In het verleden heeft de man bovendien geen toestemming verleend voor het aanvragen van een ID-bewijs voor [minderjarige] , dit kon pas geregeld worden via de toentertijd betrokken hulpverlening. Nu de ondertoezichtstelling is beëindigd en er geen hulpverlening meer betrokken is, kan er in het geval de man geen toestemming geeft voor gezagsbeslissingen, niet langer langs die weg een oplossing worden bereikt Het is in het belang van [minderjarige] dat gezagsbeslissingen voortvarend kunnen worden genomen en dat degene die die beslissingen neemt voldoende geïnformeerd is over wat er in het leven van [minderjarige] speelt. Daarvan is bij de man geen sprake. Het hof is, gelet op het hiervoor overwogene, van oordeel dat het in stand laten van het gezamenlijk gezag op dit moment een onaanvaardbaar risico met zich brengt dat [minderjarige] klem of verloren zal raken tussen de ouders en dat niet te verwachten is dat hierin binnen afzienbare tijd voldoende verbetering in zal komen, terwijl de beëindiging van het gezamenlijk gezag ook anderszins in het belang van [minderjarige] noodzakelijk is. Het hof zal, conform het advies van de raad, het gezamenlijk gezag van de ouders beëindigen en de vrouw met het eenhoofdig gezag over [minderjarige] belasten.
Omgang
5.8
Ten aanzien van de omgang overweegt het hof als volgt. [minderjarige] heeft de man sinds september 2021 niet meer fysiek gezien en heeft daarna sporadisch telefonisch contact met de man gehad. [minderjarige] is twaalf jaar en heeft uitdrukkelijk laten weten dat hij geen contact wil, ook niet telefonisch. Het is het hof gebleken dat [minderjarige] de afgelopen jaren meerdere keren is teleurgesteld in de man omdat de man niet consistent is in het nakomen van de omgangsafspraken.
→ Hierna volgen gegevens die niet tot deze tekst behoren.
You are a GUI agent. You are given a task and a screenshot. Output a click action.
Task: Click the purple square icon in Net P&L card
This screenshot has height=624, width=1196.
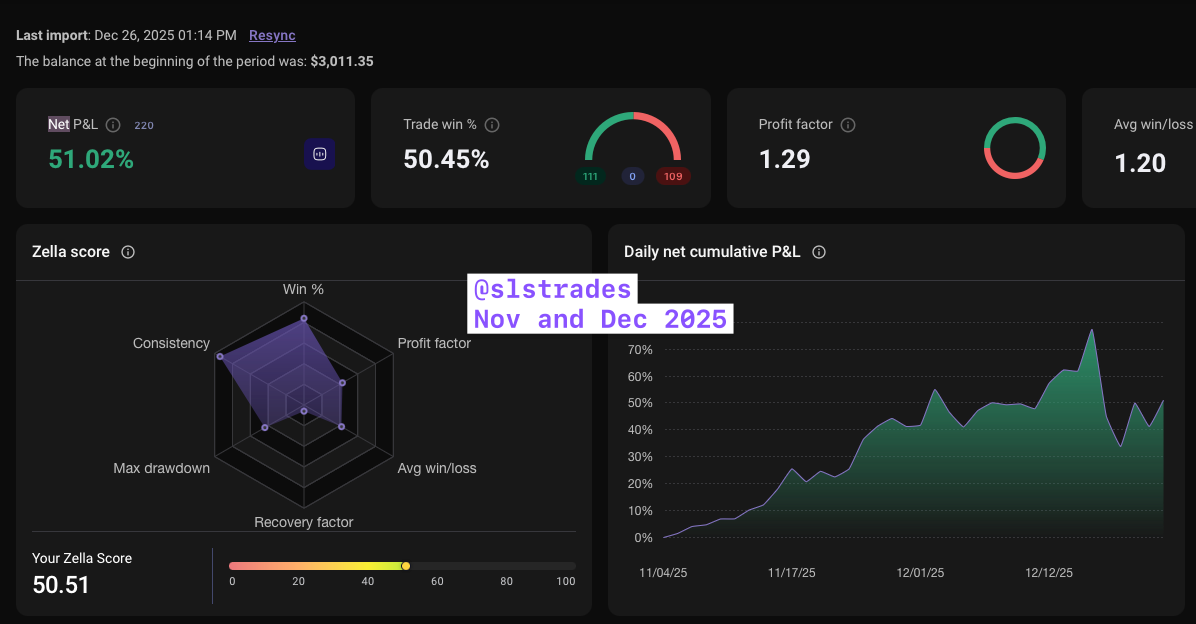point(320,154)
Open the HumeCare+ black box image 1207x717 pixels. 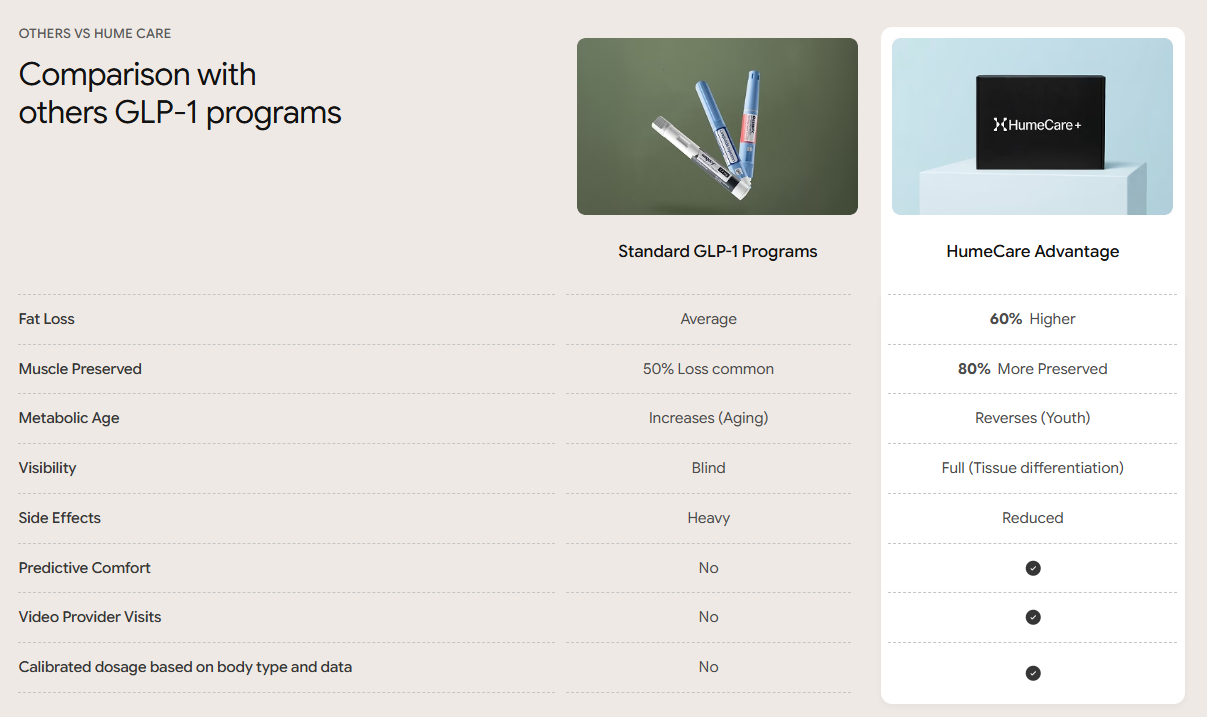(x=1032, y=126)
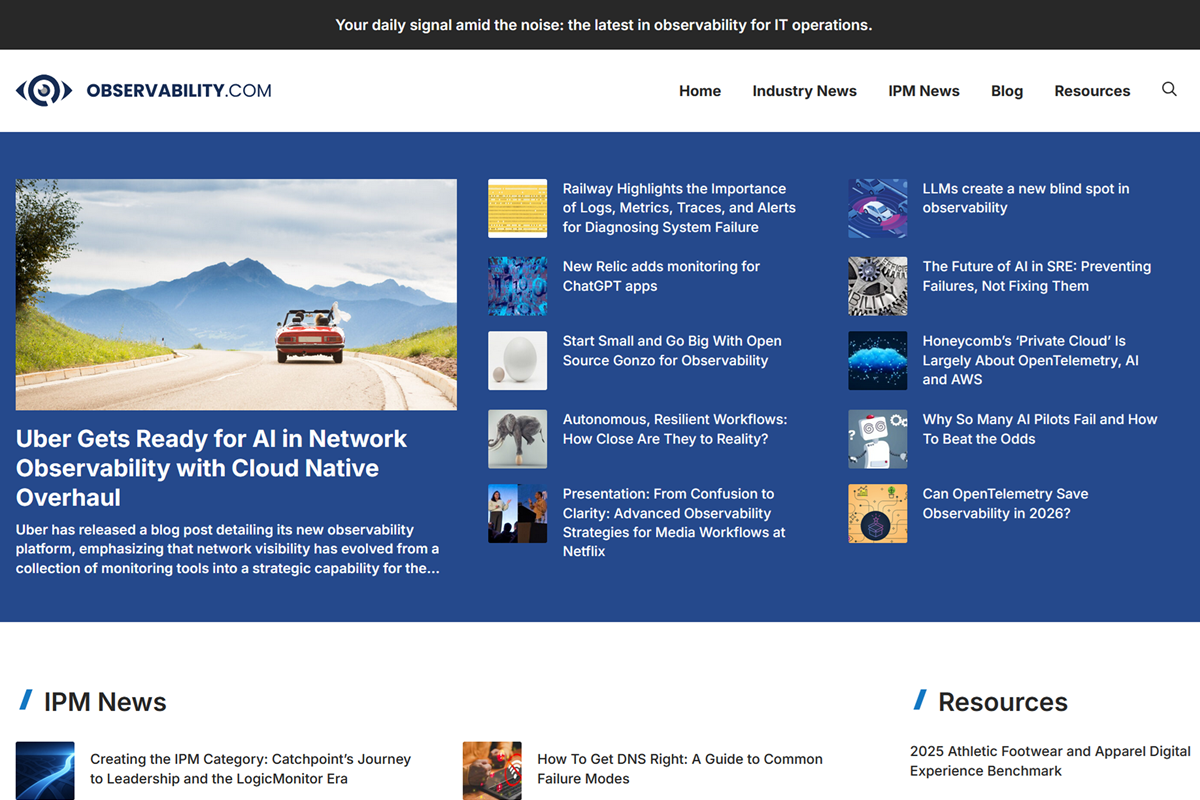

Sinds het uiteengaan van partijen is in feite geen enkele omgangsregeling consequent nagekomen, wat telkens tot teleurstelling heeft geleid bij [minderjarige] . De man heeft, zo ook tijdens de laatste zitting bij de rechtbank op 10 maart 2022, aangegeven dat hij graag contact wil met [minderjarige] . Toch is gebleken dat, nadat de rechtbank in de bestreden beschikking een regeling heeft vastgesteld, de man deze regeling (wederom) niet is nagekomen. Dit is een patroon dat zich in de afgelopen jaren heeft herhaald.
5.9
[minderjarige] is, gelet op zijn beperking en de gezinssituatie in het verleden, een kwetsbare jongen. Het hof acht het voor [minderjarige] schadelijker dat hij opnieuw teleurgesteld wordt dan dat hij het negatieve beeld dat hij nu van de man heeft, niet kan bijstellen. Op dit moment is het contraproductief om omgang tussen de man en [minderjarige] op te leggen en zou omgang ernstig nadeel opleveren voor zijn ontwikkeling en tevens in strijd zijn met zijn zwaarwegende belangen. De vrouw heeft ter zitting in hoger beroep aangegeven dat zij, als [minderjarige] open staat voor contact met de man, dit niet zal tegenhouden.
5.1
Het voorgaande betekent dat het hof de bestreden beschikking zal vernietigen, het gezamenlijk gezag over [minderjarige] zal beëindigen en het verzoek van de vrouw ten aanzien van de omgang zal toewijzen. Dit alles leidt tot de volgende beslissing.

6.Beslissing

Het hof:
vernietigt de beschikking waarvan beroep en opnieuw rechtdoende:
bepaalt dat het gezamenlijk gezag van partijen over de minderjarige:
- [minderjarige] , geboren [in] 2010 te [geboorteplaats] ,
wordt beëindigd en dat de vrouw alleen het gezag over hem toekomt;
bepaalt, met wijziging in zoverre van de beschikking van de rechtbank Noord-Holland, locatie Alkmaar van 15 augustus 2018, dat tussen de man en [minderjarige] geen omgangs- en contactregeling zal gelden;
verzoekt de griffier krachtens het bepaalde in het Besluit gezagsregisters een afschrift van deze uitspraak toe te zenden aan de griffier van de rechtbank Noord-Holland, locatie Alkmaar, afdeling civiel recht, team familie- en jeugdrecht ter attentie van het openbaar register;
verklaart deze beschikking uitvoerbaar bij voorraad.
Deze beschikking is gegeven door mr. J.F. Miedema, mr. J.M.C. Louwinger-Rijk en mr. P.J.W.M. Sliepenbeek, in tegenwoordigheid van mr. S.G. Risseeuw als griffier en is op 31 januari 2023 in het openbaar uitgesproken door de voorzitter.